/MetaBIDx

A new computational tool to empowering bacteria identification in microbiomes

Primary LanguageGoMIT LicenseMIT

MetaBIDx

Description

MetaBIDx is a novel identification tool that utilizes a modified Bloom filter for efficient indexing of reference genomes and incorporates a strategy for reducing false positives by clustering species based on their genomic coverages by classified reads.

MetaBIDx requires a set of reference genomes (FASTA format) for building an index. For classifying reads or identifying species, the tool needs MetaBIDx index and metagenomes (FASTQ format) as inputs.

In this repo, we provide an example of a set of reference genomes in test_data/references which can be used to build MetaBIDx index.
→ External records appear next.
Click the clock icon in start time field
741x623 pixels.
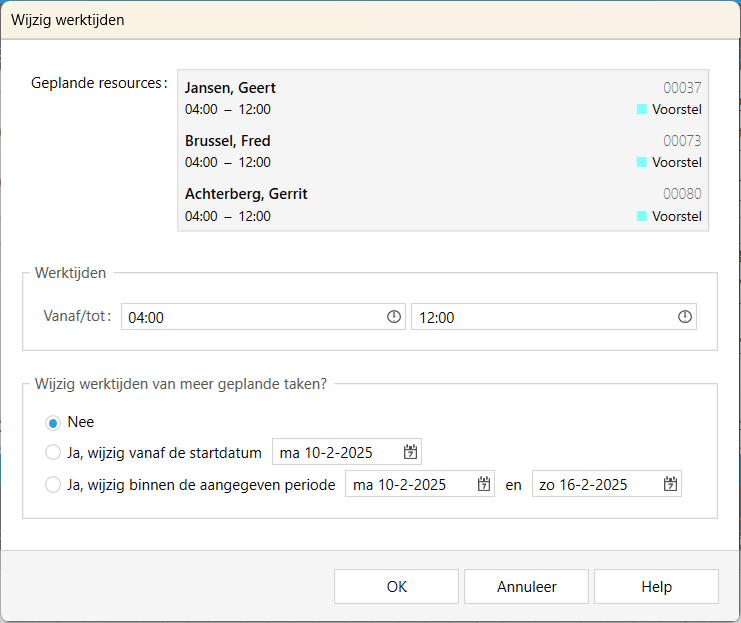[394, 317]
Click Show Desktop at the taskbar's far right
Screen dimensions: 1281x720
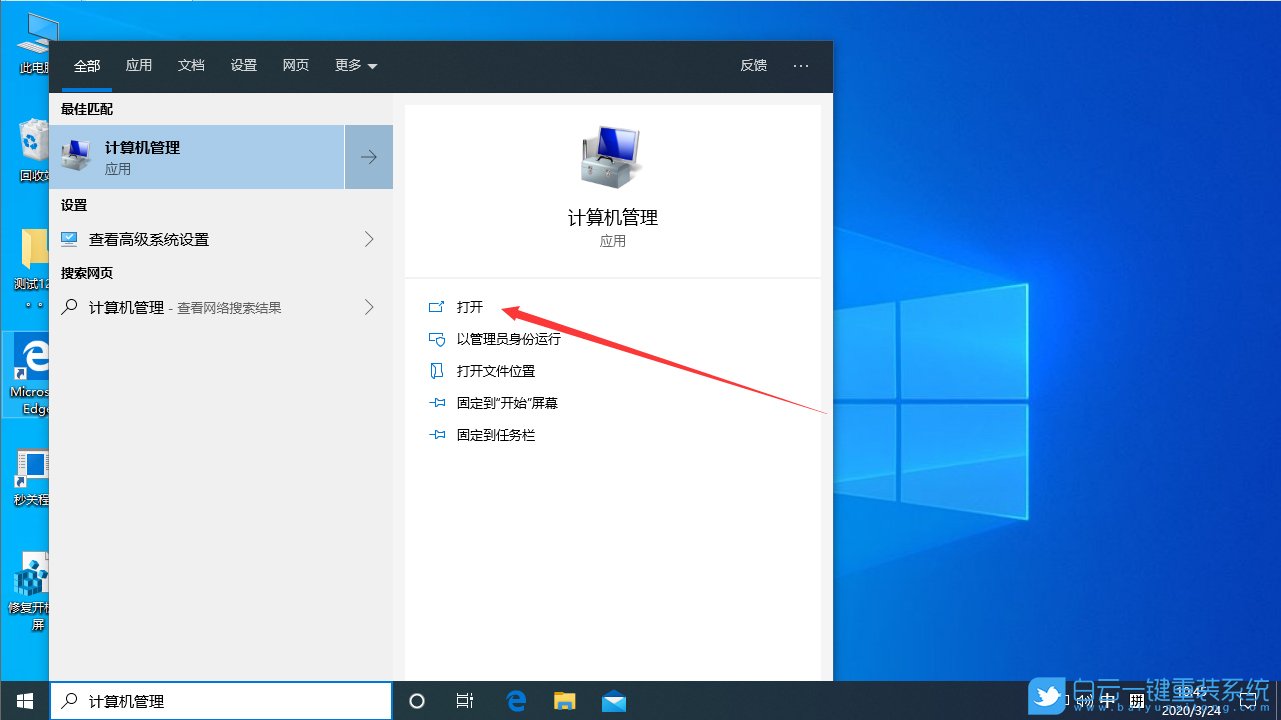[1278, 700]

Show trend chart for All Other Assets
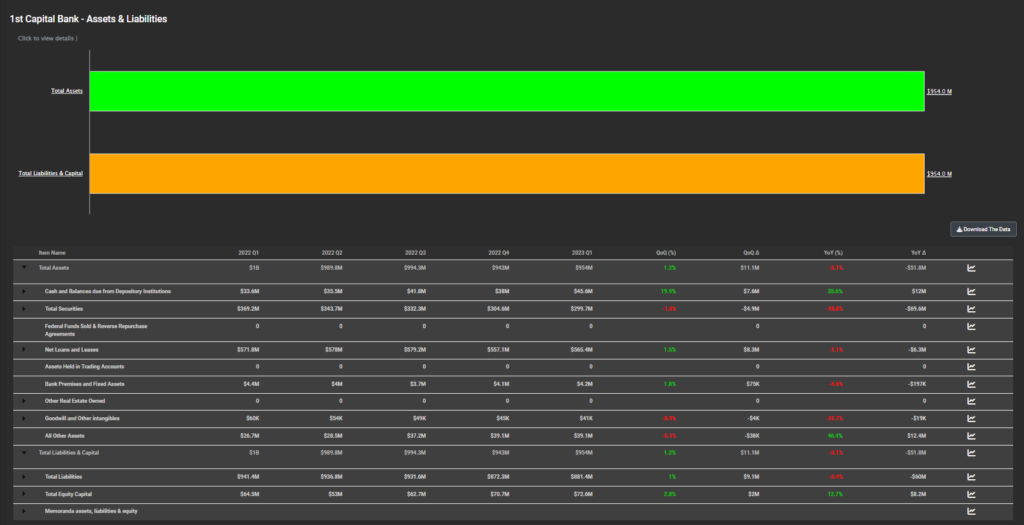971,436
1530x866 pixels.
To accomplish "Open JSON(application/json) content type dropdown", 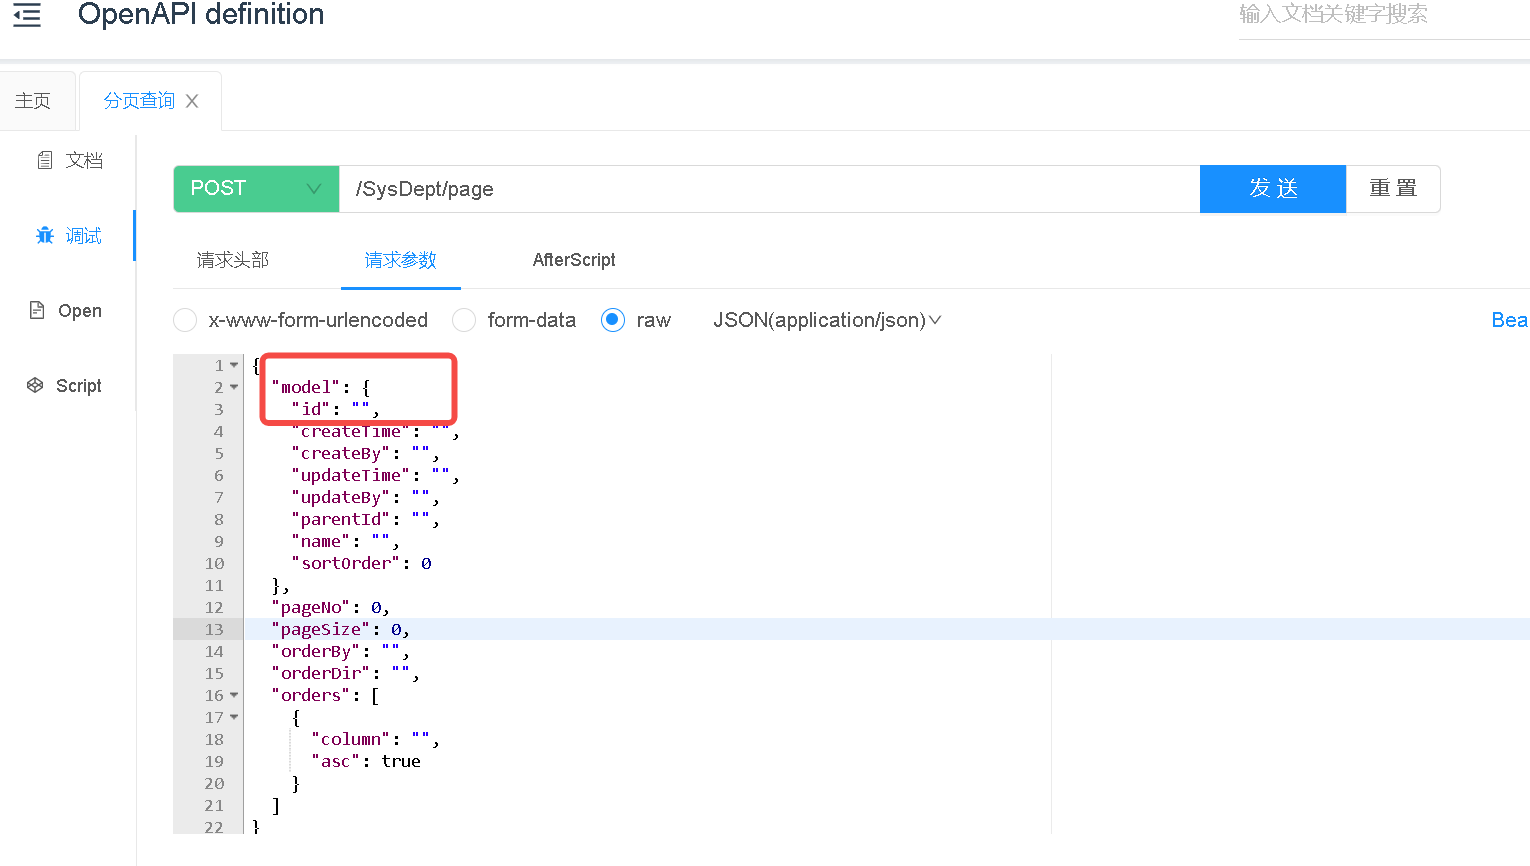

We also provide an example of a pair of Fastq files in test_data/Reads, which can be used as an input in querying reads or predicting species.

Download MetaBIDx

Index genomes in a microbiome

metabidx build -refseq genome_folder -save index_name.bin -k 15

where:

  • genome_folder: Path to reference sequence genome directory
  • index_name: prefix of an output index
  • k: k-mer length (Default: 31)

For more optional parameters, run metabidx build -h

Example:

metabidx build -refseq test_data/Two_refs/ -save two_refs_index.bin

Query reads

metabidx query -load path/to/index_name.bin -r1 path/to/read_1.fq -r2 path/to/read_2.fq -out query_output.txt

where:

  • index_name is the name of the index
  • read_1 is read or the first read in pairs
  • read_2 is the second read in pairs. This input is optional.
  • query_output.txt is the file containing output of classified reads. (Default: query_output.txt)

For more optional parameters, run metabidx query -h

Example:

metabidx query -load my_index.bin -r1 test_data/Reads/r1.fq -r2 test_data/Reads/r2.fq -out my_query_output.txt

Query output format

  • The query output has 2 columns:
    • First column: read header
    • Second column: the species name which the read is classified to or "unclassified"

Predict species

Requirements

  • Python3 (tested with Python v3.11.4)
  • Python3 package: scikit-learn, yellowbrick, pandas, numpy
    • Install via conda
     conda install -y anaconda::pandas
     conda install -y anaconda::scikit-learn
     conda install -y conda-forge::yellowbrick
     conda install -y anaconda::numpy
    
    • Install via pip
     pip install pandas
     pip install -U scikit-learn
     pip install yellowbrick
     pip install numpy
    

Predict species

metabidx predict -load path/to/index_name.bin -r1 path/to/read_1.fq -r2 path/to/read_2.fq -out prediction_output.txt -python-path /home/user/miniconda3/bin/python3

where:

  • index_name is the name of the index
  • read_1 is read or the first read in pairs
  • read_2 is the second read in pairs. This input is optional.
  • prediction_outputs.txt is the file containing predicted species names. (Default: prediction_output.txt)

For more optional parameters, run metabidx predict -h

Example:

metabidx predict -load my_index.bin -r1 test_data/Reads/r1.fq -r2 test_data/Reads/r2.fq -out my_prediction_output.txt

Predict output format

  • The predict output file contains all predicted species names.